Le pays communiste de 9,6 millions d’habitants est très vulnérable depuis la fin de l’approvisionnement en or noir par le Venezuela, sous la pression américaine, et les menaces de Washington de frapper de droits de douane tout pays lui vendant du pétrole.

« Nous sommes extrêmement inquiets de l’aggravation de la crise socio-économique à Cuba, dans un contexte d’embargo financier et commercial qui dure depuis des décennies, de phénomènes météorologiques extrêmes et des récentes mesures américaines restreignant les livraisons de pétrole », a indiqué Mme Hurtado.

Cette situation, a-t-elle fait valoir « a des répercussions de plus en plus graves sur les droits humains de la population cubaine ».

Cet avertissement de l’ONU intervient au lendemain de l’arrivée à Cuba d’une aide humanitaire promise par le Mexique.

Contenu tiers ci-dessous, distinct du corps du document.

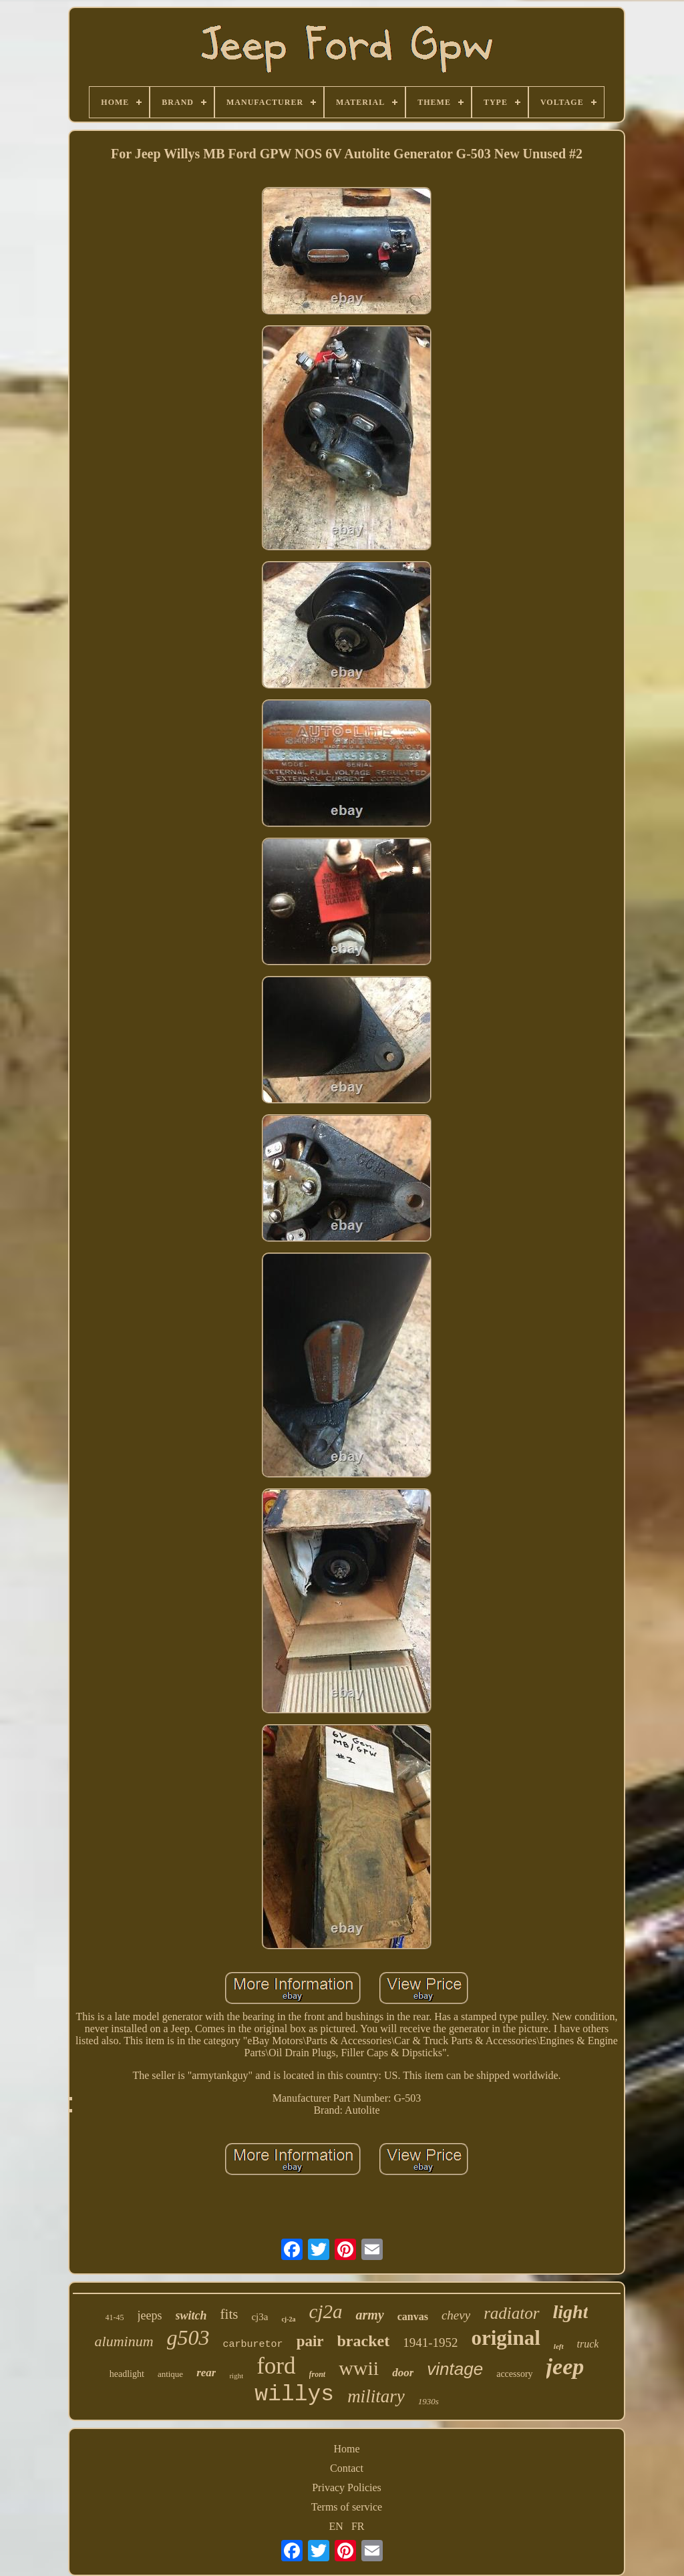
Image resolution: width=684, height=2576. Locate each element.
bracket (363, 2341)
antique (170, 2374)
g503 (188, 2337)
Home (346, 2448)
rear (206, 2372)
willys (294, 2394)
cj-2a (288, 2319)
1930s (428, 2401)
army (369, 2314)
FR (358, 2526)
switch (191, 2315)
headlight (127, 2374)
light (570, 2311)
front (317, 2374)
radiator (511, 2313)
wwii (359, 2368)
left (559, 2346)
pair (310, 2341)
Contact (346, 2468)
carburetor (253, 2344)
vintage (455, 2369)
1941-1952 (430, 2343)
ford (275, 2366)
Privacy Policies (346, 2487)
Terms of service (346, 2507)
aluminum (124, 2341)
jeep (565, 2366)
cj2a (326, 2311)
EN (336, 2526)
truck (588, 2344)
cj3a (259, 2316)
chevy (456, 2315)
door (402, 2372)
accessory (514, 2374)
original (506, 2338)
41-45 (115, 2317)
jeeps (150, 2315)
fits (229, 2314)
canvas (412, 2316)
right (236, 2376)
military (376, 2396)
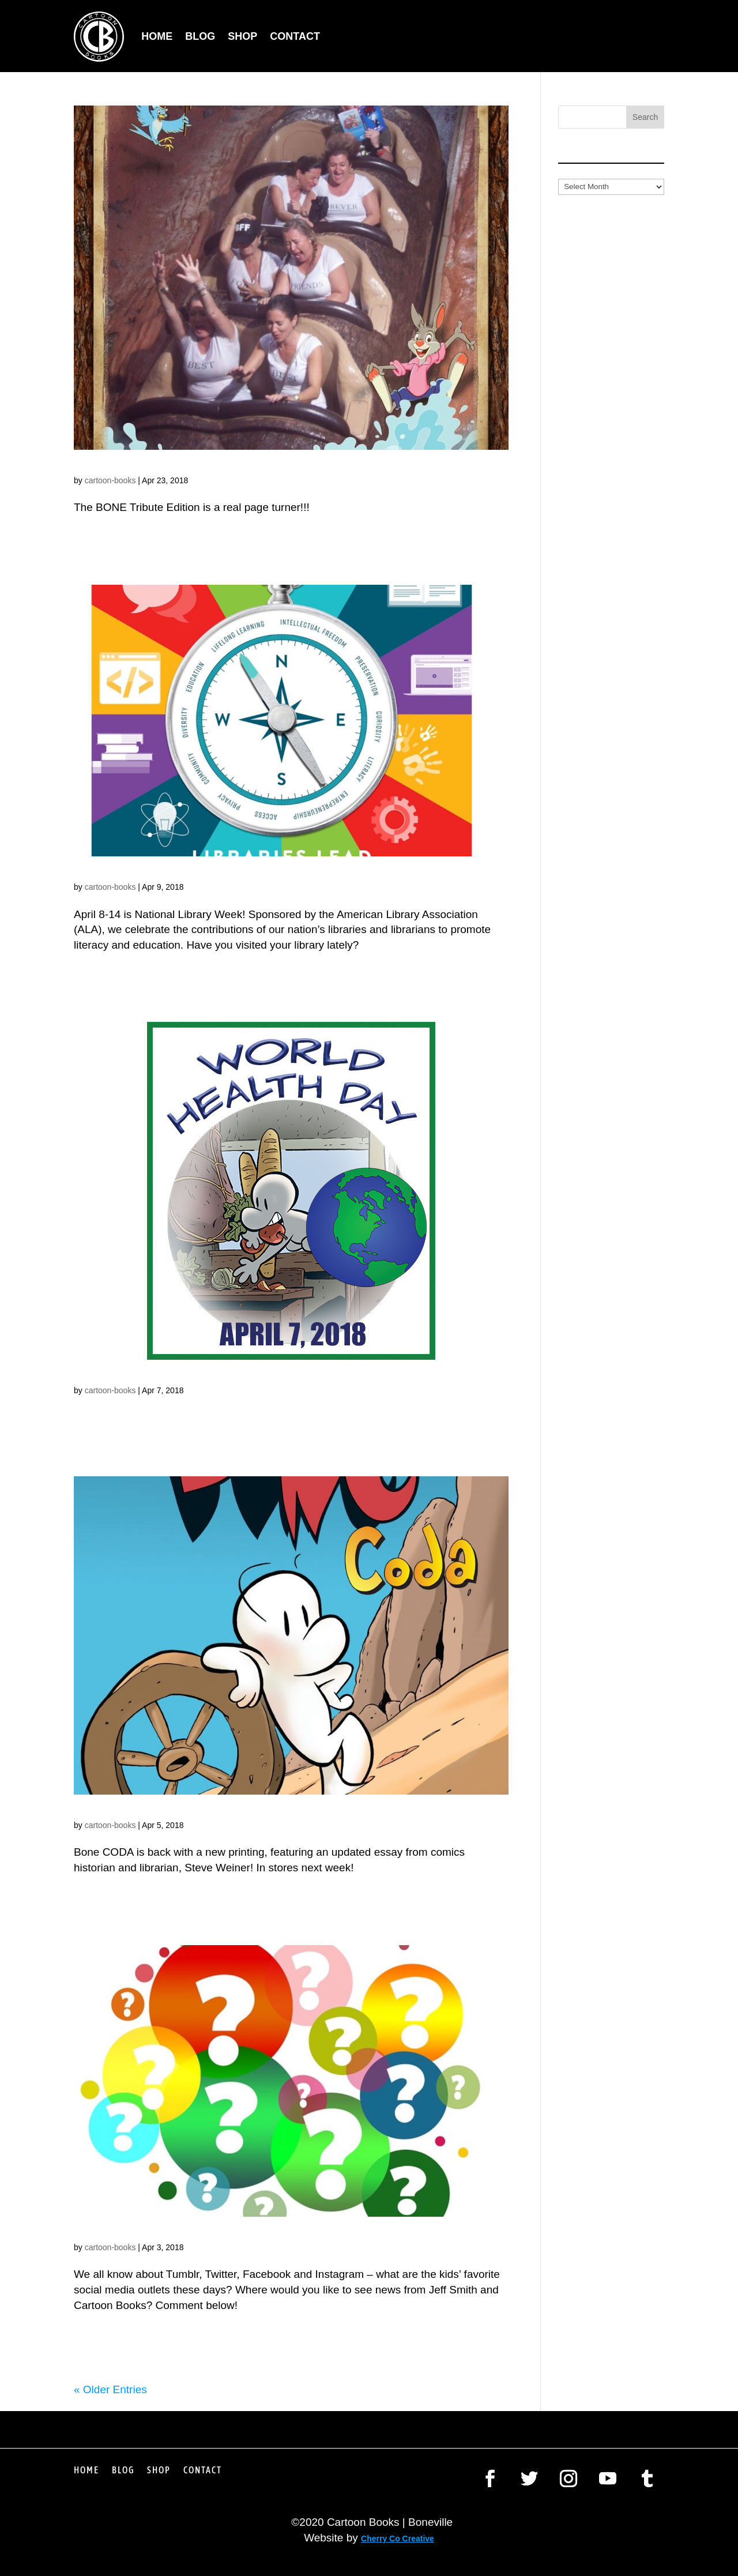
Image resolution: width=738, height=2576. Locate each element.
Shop (242, 36)
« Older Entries (110, 2389)
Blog (200, 36)
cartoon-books (110, 480)
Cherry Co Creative (397, 2538)
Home (156, 36)
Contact (295, 36)
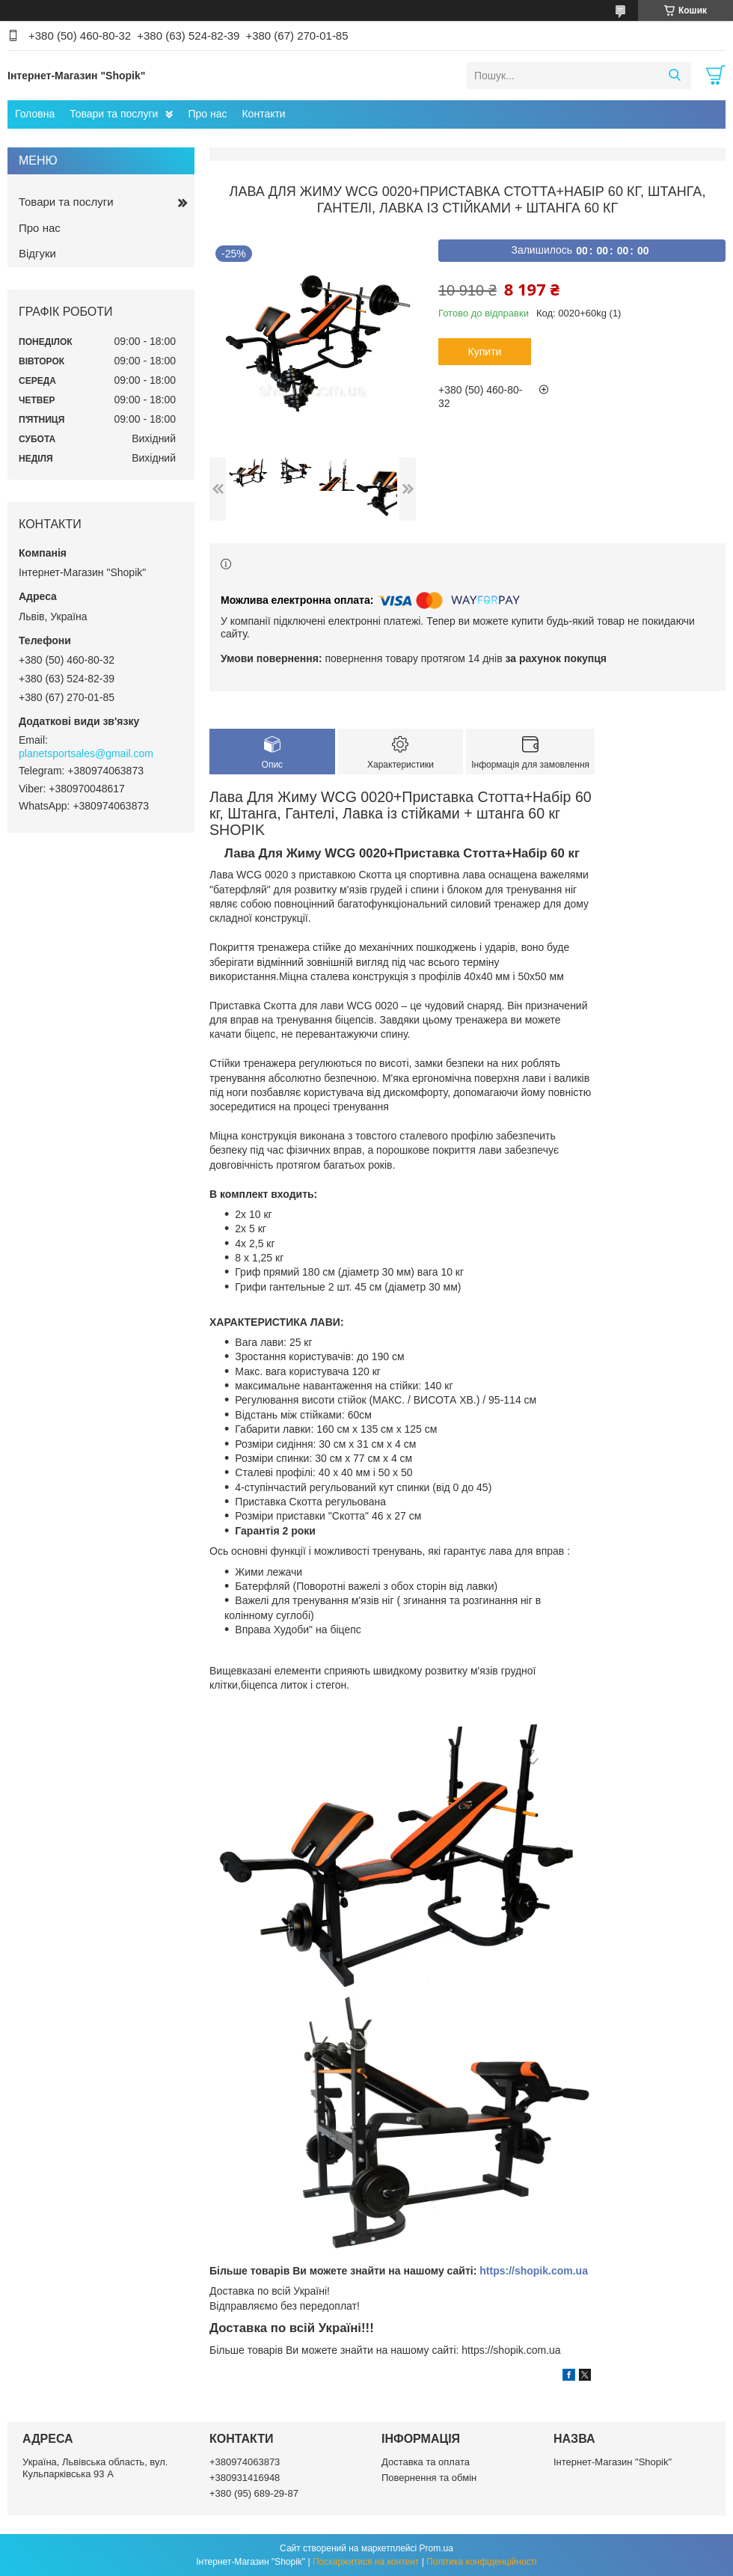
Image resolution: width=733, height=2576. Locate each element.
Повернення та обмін (428, 2477)
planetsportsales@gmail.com (86, 753)
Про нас (207, 114)
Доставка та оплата (425, 2462)
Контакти (263, 114)
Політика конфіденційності (481, 2562)
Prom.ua (436, 2548)
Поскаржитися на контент (366, 2562)
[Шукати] (674, 75)
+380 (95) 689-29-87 (253, 2493)
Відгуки (37, 253)
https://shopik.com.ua (533, 2271)
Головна (35, 114)
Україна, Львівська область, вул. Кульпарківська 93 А (95, 2467)
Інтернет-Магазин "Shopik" (612, 2462)
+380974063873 (244, 2462)
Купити (485, 352)
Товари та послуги (114, 114)
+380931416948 (244, 2477)
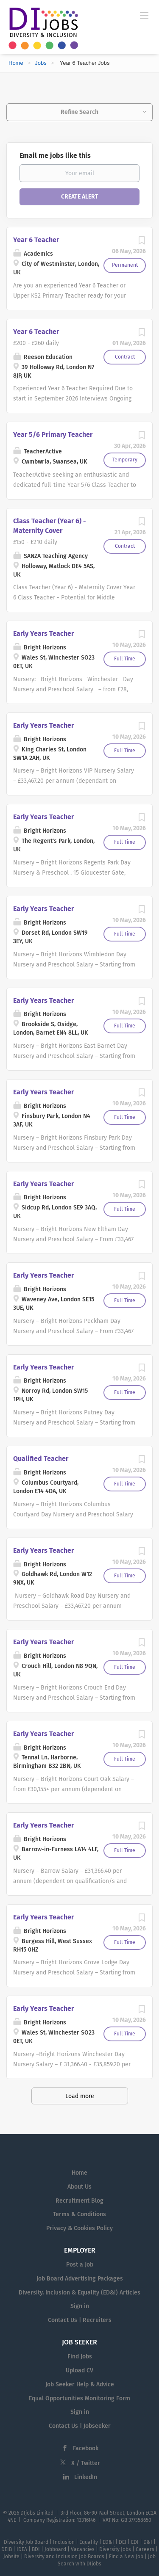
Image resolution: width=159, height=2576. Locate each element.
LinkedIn (85, 2477)
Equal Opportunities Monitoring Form (79, 2398)
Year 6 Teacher (36, 240)
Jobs (40, 63)
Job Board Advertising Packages (79, 2278)
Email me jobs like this (55, 156)
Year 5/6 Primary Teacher (52, 435)
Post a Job (79, 2264)
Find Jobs (79, 2356)
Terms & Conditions (79, 2214)
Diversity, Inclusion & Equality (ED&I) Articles (79, 2292)
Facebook (85, 2448)
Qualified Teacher (40, 1459)
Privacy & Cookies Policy (79, 2228)
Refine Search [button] (79, 112)
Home (15, 63)
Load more (79, 2096)
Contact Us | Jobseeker (80, 2426)
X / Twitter (85, 2463)
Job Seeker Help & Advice (79, 2384)
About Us (79, 2186)
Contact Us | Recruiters (80, 2320)
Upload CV (79, 2370)
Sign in (79, 2306)
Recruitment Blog (79, 2200)
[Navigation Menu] (144, 14)
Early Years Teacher (43, 634)
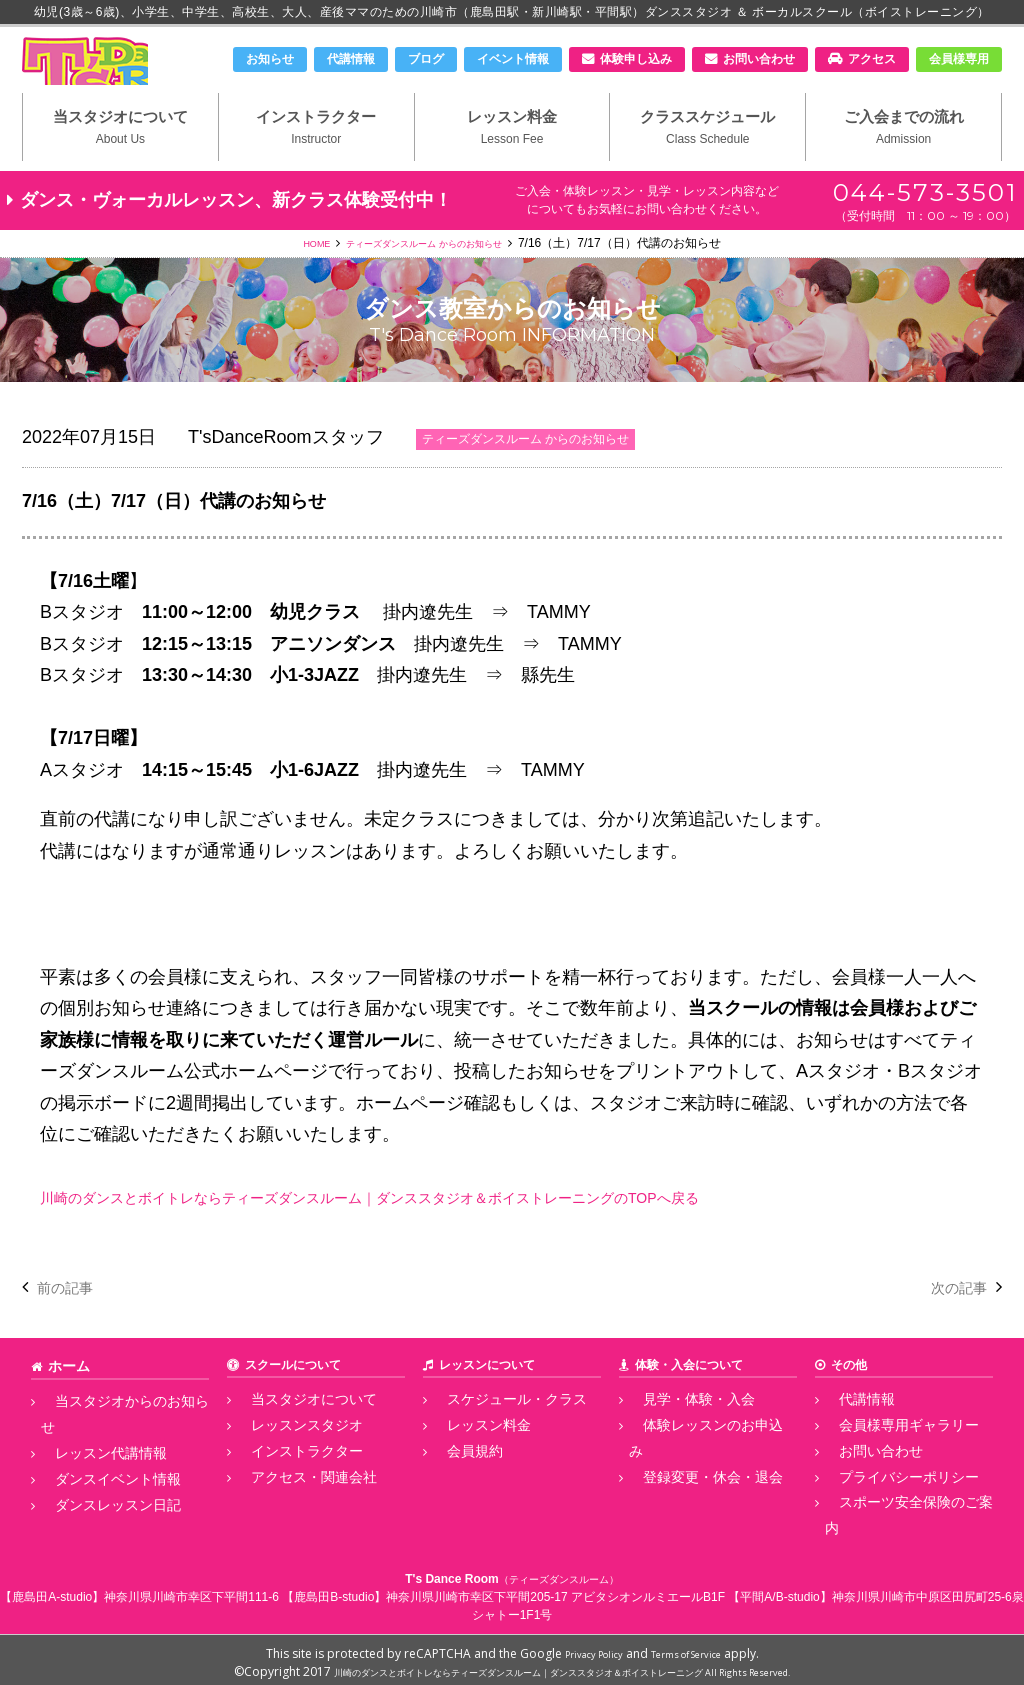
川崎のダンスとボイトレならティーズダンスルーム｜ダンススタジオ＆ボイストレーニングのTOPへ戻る (463, 1235)
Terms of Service (695, 1647)
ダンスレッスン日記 (95, 1502)
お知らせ (270, 59)
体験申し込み (636, 59)
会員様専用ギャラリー (885, 1458)
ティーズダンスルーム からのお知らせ (428, 281)
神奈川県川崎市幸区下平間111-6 (191, 1591)
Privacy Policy (582, 1647)
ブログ (426, 59)
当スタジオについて (120, 161)
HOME (291, 281)
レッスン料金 (512, 161)
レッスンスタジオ (285, 1458)
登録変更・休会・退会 (689, 1480)
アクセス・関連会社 (291, 1502)
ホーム (66, 1403)
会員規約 (457, 1480)
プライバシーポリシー (885, 1502)
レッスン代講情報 (89, 1458)
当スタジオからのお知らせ (113, 1436)
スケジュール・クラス (493, 1436)
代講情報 (351, 59)
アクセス (872, 59)
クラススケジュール (707, 161)
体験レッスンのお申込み (695, 1458)
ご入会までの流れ (903, 161)
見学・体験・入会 (677, 1436)
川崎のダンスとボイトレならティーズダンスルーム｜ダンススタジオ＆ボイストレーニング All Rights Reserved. (562, 1665)
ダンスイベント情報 (95, 1480)
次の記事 (951, 1325)
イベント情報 (513, 59)
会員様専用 (959, 59)
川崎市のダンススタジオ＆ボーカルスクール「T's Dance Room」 (127, 77)
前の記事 (73, 1325)
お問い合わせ (759, 59)
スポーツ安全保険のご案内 (897, 1525)
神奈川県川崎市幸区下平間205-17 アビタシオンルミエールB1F (555, 1591)
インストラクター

D’autres pays, dont la Russie, ont fait part de leur intention d’envoyer de l’aide à l’île.

« Étant donné la dépendance des systèmes de santé, d’alimentation et d’approvisionnement en eau aux combustibles fossiles importés, la pénurie actuelle de pétrole met en péril la disponibilité des services essentiels » à Cuba, a souligné Mme Hurtado.

« L’accès aux biens et services essentiels, y compris à l’alimentation, à l’eau, aux médicaments, ainsi qu’à un approvisionnement suffisant en carburant et en électricité, doit toujours être garanti, car ils sont fondamentaux (…) pour le droit à la vie et la possibilité de jouir de nombreux autres droits », a-t-elle insisté.

La Havane accuse le président américain Donald Trump de vouloir « asphyxier » l’économie de l’île, où des mesures d’urgence, telles que le rationnement de l’essence, la semaine de quatre jours dans les administrations, le télétravail ou encore les cours universitaires à distance, sont en vigueur depuis lundi.

La pénurie de carburant a également conduit les autorités sanitaires du pays à réduire le personnel présent dans les hôpitaux et suspendre les opérations chirurgicales non essentielles.